- [Trecho para leitura]:
= = = =
É Preciso Crescer Junto, Naturalmente

            Desse modo, como nós também vimos, é urgente entender o desenvolvimento tecnológico como um processo sócio-metabólico — até mesmo porque já ocorre(ra)m muitas interferências decisivas na constituição jurídica e na escritura política tradicional. Por um lado, há o caso clássico de que se opera o adensamento de uma grave crise institucional do Estado-Nação, em termos de representação, de legitimidade e de soberania. É preciso buscar uma base mais estrutural entre Estado e Sociedade.

            Por outros meandros, é preciso não sucumbir ao individualismo, ao niilismo, aos relativismos exacerbados — e é por isso que a pesquisa, a educação, o trabalho e a consciência política e jurídica de cada um interessa a todos.
= = = =
Linhas de dados:

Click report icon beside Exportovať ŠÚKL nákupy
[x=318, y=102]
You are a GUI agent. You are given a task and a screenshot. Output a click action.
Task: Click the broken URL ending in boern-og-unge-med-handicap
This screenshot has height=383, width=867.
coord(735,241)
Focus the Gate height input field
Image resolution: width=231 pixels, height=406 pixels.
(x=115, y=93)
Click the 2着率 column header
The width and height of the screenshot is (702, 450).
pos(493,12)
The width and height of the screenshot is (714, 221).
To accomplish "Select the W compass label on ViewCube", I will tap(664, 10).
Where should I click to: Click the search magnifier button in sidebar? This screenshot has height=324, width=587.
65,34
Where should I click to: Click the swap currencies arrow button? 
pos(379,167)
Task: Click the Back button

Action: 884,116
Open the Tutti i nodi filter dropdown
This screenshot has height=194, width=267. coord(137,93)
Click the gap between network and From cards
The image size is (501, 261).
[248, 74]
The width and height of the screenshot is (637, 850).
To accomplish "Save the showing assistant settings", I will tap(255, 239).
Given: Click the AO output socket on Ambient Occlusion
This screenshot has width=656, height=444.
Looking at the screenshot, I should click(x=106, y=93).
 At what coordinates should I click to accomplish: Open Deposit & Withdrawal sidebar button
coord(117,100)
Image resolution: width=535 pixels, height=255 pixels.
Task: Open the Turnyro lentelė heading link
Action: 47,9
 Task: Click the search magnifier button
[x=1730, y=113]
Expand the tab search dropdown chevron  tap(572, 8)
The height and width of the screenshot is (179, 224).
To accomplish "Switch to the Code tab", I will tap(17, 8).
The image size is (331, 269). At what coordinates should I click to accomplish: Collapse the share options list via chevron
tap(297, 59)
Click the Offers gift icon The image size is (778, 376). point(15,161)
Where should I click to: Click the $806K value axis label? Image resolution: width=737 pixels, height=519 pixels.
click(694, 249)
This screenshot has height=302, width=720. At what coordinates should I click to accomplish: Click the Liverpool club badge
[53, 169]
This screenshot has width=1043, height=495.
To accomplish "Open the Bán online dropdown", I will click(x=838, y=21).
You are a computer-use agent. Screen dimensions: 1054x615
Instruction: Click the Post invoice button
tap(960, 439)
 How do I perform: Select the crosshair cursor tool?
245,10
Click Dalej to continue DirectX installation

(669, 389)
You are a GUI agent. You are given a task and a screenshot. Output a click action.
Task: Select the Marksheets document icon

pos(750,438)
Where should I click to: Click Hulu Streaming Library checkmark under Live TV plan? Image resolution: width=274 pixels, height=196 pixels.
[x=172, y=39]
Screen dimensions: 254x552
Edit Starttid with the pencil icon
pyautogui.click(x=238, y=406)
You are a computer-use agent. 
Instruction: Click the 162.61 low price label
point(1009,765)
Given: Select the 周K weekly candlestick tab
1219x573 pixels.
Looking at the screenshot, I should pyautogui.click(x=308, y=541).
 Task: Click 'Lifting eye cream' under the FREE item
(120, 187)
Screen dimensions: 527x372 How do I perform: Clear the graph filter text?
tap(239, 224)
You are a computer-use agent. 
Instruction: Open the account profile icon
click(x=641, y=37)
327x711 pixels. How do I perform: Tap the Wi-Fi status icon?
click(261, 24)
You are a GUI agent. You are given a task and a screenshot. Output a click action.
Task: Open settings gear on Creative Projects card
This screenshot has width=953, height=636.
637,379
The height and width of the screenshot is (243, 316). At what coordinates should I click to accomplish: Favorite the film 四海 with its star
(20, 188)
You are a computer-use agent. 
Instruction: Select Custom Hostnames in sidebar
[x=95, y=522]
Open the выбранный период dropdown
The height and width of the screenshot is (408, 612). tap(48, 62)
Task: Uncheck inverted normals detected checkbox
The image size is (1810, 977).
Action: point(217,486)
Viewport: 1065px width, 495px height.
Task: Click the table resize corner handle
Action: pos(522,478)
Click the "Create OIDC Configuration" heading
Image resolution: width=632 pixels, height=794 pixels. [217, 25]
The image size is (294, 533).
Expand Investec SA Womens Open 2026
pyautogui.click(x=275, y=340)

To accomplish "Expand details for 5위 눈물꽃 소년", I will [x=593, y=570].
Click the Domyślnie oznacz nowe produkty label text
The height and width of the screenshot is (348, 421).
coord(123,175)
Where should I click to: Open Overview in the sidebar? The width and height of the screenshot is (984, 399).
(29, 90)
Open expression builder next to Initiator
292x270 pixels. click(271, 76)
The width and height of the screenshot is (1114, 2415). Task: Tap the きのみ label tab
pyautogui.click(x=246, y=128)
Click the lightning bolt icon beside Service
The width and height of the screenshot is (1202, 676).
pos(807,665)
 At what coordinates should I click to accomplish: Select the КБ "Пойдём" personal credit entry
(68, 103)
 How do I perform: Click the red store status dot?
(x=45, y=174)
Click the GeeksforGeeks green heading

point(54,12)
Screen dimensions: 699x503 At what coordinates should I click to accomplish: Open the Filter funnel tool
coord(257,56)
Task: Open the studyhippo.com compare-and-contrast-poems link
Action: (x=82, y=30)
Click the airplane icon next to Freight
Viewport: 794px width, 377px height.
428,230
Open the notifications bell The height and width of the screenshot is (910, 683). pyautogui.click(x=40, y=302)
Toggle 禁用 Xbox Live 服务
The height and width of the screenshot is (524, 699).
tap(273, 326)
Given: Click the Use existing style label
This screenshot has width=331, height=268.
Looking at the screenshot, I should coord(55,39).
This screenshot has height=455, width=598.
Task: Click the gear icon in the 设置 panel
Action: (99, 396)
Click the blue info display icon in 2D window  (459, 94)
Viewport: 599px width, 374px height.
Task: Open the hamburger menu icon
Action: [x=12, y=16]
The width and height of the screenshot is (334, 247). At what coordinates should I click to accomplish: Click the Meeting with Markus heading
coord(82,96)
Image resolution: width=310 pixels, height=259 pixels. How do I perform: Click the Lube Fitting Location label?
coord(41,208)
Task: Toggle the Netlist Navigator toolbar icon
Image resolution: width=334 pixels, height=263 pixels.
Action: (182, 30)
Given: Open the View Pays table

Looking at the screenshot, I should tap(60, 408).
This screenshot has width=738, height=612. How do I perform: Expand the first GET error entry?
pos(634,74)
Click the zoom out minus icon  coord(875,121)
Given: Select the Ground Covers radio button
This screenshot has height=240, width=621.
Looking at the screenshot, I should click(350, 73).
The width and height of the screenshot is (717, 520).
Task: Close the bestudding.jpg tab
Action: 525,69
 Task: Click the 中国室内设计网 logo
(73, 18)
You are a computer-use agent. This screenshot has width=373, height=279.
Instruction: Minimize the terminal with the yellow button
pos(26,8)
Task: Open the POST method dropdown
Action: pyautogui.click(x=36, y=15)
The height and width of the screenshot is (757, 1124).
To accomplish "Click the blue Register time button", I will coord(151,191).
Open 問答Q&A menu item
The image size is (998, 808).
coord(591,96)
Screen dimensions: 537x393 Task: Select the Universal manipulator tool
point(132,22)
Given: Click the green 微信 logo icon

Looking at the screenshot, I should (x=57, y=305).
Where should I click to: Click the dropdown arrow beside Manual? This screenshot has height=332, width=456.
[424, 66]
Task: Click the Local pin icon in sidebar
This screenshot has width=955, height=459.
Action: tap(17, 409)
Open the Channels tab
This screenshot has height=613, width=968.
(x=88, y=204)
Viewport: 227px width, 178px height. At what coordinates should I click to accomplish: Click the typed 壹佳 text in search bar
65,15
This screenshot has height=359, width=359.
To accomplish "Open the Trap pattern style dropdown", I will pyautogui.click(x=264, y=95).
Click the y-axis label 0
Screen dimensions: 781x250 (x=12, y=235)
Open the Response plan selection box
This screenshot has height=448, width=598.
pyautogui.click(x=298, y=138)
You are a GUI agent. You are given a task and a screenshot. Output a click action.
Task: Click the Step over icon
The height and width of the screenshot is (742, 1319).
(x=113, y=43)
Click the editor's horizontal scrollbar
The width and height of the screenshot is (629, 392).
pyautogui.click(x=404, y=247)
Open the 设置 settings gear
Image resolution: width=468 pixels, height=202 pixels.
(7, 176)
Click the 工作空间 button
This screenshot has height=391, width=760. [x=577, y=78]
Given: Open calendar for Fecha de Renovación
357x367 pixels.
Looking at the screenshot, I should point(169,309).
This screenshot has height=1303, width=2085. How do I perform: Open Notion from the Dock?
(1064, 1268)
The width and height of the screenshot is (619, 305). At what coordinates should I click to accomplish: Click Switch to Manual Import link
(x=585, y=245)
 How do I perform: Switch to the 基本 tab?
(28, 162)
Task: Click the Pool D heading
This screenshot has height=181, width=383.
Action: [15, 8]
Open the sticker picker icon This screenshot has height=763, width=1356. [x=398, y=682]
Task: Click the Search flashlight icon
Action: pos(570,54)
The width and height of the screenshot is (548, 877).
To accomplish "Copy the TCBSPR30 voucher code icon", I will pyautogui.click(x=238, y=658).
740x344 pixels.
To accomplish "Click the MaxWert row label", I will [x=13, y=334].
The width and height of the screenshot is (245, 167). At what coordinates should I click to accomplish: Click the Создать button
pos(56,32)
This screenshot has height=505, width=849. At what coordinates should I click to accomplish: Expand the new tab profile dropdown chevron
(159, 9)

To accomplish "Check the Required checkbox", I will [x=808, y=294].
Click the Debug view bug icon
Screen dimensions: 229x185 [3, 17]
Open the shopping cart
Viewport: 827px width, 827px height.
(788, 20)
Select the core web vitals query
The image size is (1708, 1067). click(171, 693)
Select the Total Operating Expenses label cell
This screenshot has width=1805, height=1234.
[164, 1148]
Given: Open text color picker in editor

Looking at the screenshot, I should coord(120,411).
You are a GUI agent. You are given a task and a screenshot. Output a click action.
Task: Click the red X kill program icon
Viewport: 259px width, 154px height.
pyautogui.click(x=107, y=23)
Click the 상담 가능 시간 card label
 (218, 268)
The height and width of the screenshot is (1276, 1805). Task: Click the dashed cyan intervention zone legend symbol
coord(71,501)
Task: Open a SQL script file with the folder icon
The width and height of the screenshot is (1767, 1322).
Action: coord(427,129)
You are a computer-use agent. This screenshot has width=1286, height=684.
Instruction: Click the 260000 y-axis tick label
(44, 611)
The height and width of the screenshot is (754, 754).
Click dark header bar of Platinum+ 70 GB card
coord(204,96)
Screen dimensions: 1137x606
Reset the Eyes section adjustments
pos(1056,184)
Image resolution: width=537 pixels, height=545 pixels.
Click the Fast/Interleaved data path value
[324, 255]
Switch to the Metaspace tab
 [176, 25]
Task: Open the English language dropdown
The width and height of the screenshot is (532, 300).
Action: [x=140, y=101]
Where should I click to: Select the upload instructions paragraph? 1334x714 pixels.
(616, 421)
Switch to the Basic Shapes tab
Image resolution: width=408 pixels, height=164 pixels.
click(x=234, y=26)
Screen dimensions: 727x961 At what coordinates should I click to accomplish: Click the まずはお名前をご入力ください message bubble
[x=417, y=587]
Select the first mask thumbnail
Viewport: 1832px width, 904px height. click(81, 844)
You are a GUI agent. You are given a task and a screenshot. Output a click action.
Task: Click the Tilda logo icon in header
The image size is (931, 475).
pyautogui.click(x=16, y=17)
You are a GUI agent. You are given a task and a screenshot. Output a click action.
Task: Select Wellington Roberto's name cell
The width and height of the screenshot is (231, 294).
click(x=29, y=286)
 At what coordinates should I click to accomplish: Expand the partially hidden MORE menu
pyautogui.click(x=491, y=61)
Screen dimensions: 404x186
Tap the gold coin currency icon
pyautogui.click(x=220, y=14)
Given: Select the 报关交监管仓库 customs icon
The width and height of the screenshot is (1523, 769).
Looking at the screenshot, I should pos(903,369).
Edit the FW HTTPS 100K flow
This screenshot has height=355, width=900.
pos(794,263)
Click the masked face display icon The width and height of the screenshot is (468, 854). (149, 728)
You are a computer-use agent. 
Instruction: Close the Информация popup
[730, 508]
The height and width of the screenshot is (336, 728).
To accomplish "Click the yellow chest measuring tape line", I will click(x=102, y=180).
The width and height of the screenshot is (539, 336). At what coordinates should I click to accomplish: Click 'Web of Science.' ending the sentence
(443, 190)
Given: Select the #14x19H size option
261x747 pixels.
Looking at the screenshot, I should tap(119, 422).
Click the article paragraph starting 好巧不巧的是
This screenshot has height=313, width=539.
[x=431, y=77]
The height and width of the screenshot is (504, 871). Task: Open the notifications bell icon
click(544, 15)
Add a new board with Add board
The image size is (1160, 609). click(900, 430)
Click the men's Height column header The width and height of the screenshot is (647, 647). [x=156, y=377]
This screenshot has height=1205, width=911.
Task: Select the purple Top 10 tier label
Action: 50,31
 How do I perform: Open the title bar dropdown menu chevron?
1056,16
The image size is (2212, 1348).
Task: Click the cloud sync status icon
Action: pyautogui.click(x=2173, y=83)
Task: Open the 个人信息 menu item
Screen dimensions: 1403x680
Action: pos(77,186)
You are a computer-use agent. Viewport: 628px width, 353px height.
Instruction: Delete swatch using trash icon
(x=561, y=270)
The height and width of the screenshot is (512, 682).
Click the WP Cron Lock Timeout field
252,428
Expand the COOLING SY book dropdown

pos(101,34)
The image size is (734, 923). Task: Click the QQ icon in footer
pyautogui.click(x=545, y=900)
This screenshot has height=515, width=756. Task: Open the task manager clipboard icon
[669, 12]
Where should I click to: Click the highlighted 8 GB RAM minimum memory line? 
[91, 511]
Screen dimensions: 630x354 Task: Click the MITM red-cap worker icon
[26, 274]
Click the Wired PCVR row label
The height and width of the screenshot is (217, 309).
= = = =
Continue o trecho sobre desenvolvimento tecnológico e crise do Estado-Nação, começando logo após a última frase. Os itens não têm nenhum papel nesta tarefa.

- [Resposta]:
            Com o objetivo de se analisar esse quadro global de transformações, a bricolagem, a serendipidade e a consiliência, como três métodos combinados com criatividade, além da vocação e da paixão pela ciência, formam um conjunto promissor e uma ótima maneira de se conciliar com o mundo real/virtual. Não fica devendo nada em termos de consciência acerca do objeto investigado ou das imprecisões do mundo real/virtual [18].

            Pode-se ver em profundidade e ao mesmo tempo ampliando o raio de ação da lateralidade da visão, pois ainda que a investigação possa ser oblíqua (com objeto definido, mas não definitivo ou engessado), só se perde no ambiente raso aquele ingênuo e despreparado. Isto se deve ao fato de que é muito bem possível aplicar-se o método de ler a contrapelo, vasculhando os escaninhos do poder e do establishment, como queria Benjamin (1987).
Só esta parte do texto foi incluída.